As a proud member of the John Hughes generation, I was certainly spoiled when it came to the teen films upon which my youthful sensibilities were raised. Though teenagers in the late '80s were probably every bit as awkward and maladjusted as those living today, many of the films that era produced argue otherwise. The best of them managed to communicate the confusion of blooming adolescence with such delightful sensitivity and intelligence, one could be excused for thinking that young adults are people too, thank you. Recall Lucas (1986), Pretty in Pink (1986) and Say Anything (1989), to name just three.

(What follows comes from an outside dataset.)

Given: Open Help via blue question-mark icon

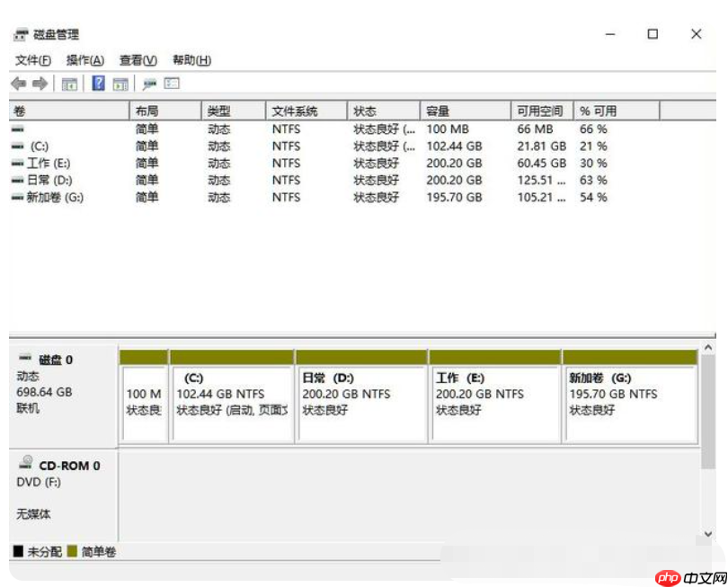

Now, if you were to take the recent DreamWorks production Win a Date with Tad Hamilton! as indicative of where the genre currently stands, you might also be excused for having once believed that today's MTV generation would ever mature. If I sound precociously nostalgic for the good ol' days of a few years back, it is perhaps because I viewed this film in a theater full of 13 and 14-year-old girls. The experience was revelatory, to say the least. Though we all watched the same inane story unfold, the young audience laughed, shrieked, gasped, and even cried a little. I daresay they actually identified with the characters onscreen, while I, dear reader, wondered how this dull, silly film could possibly work for anyone old enough to cut their own food.

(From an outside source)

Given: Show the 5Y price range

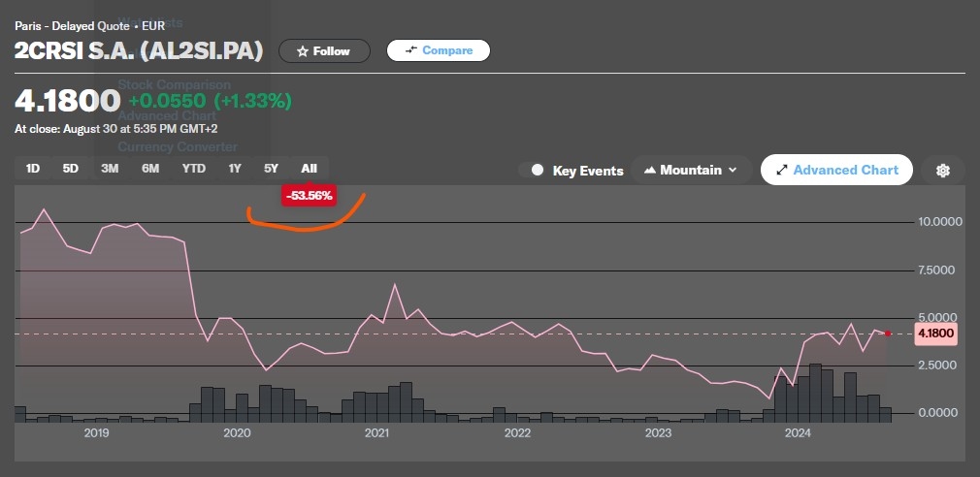Looking at the screenshot, I should 271,169.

Kate Bosworth and Topher Grace star as Rosalee and Pete, a pair of rural West Virginian supermarket employees trapped in a coup of bad casting. Both actors evoke a kind of blueblood urbanity, and the film has been set in a blue-collar rest stop where the local sheriff nervously addresses young lovers by name as they not-so-innocently sit in parked cars.
If I understand the premise correctly, Pete has been in love with Rosalee since before he could walk, whereas she has remained cheerfully oblivious to this astounding feat of masochistic pining. Perhaps the Guinness Book of World Records keeps track of such things. If so, at least her side is understandable: Pete looks at her with all the interest of a man who's perennially exasperated by someone else.
When Rosalee enters a charity benefit and wins the grand prize--a date with Tad Hamilton (Josh Duhamel), her favorite film star--she flies to Los Angeles, has dinner with Tad, then resists his post-cocktail advances. "Good for you," he says, charmed by his own rejection. Meanwhile, Pete can breathe easier as he hunches over his bourbon back home, worrying about the sanctity of Rosalee's "carnal treasure." (At the airport, he obsesses over how Tad, a notorious playboy, has slept with "15, maybe 20, women" and though we should be rooting for Pete, we instead jeer at his lines--one of director Robert Luketic's many miscalculations.)
When Rosalee returns to her regular life and job, Tad unexpectedly follows. Though the film begins as a satire of Hollywood romances and shows some desire to be a comedy about the struggle we all face between our ideals about love and the realities we meet, it settles into a situation perfected over years of television sitcom: both x and y like z, z likes y more than x, so x despises y. If x is the small town guy, y his rich and famous rival, and z their beloved Rosalee, I bet you already know who will end up with whom.
As the characters play catch up, coming to learn what we have known all along, they begin to become boring with their seriously fatheaded blather. Favorite subjects include Pringles, orthodontics, and how many different types of smile they use. Though the characters in P.J. Hogan's wonderful Peter Pan are a good decade younger, it's truly remarkable how much more meaningful and grand their romance appears to be.